● What is needed:
Records appear below. Give all of them again, exactly.

● The data:
◇ ◇ ◇ ◇
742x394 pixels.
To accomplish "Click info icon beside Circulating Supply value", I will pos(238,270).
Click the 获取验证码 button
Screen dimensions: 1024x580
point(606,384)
◇ ◇ ◇ ◇
● Answer box:
742x394 pixels.
To accomplish "Click info icon beside Circulating Supply value", I will pos(238,270).
Click the 获取验证码 button
Screen dimensions: 1024x580
point(606,384)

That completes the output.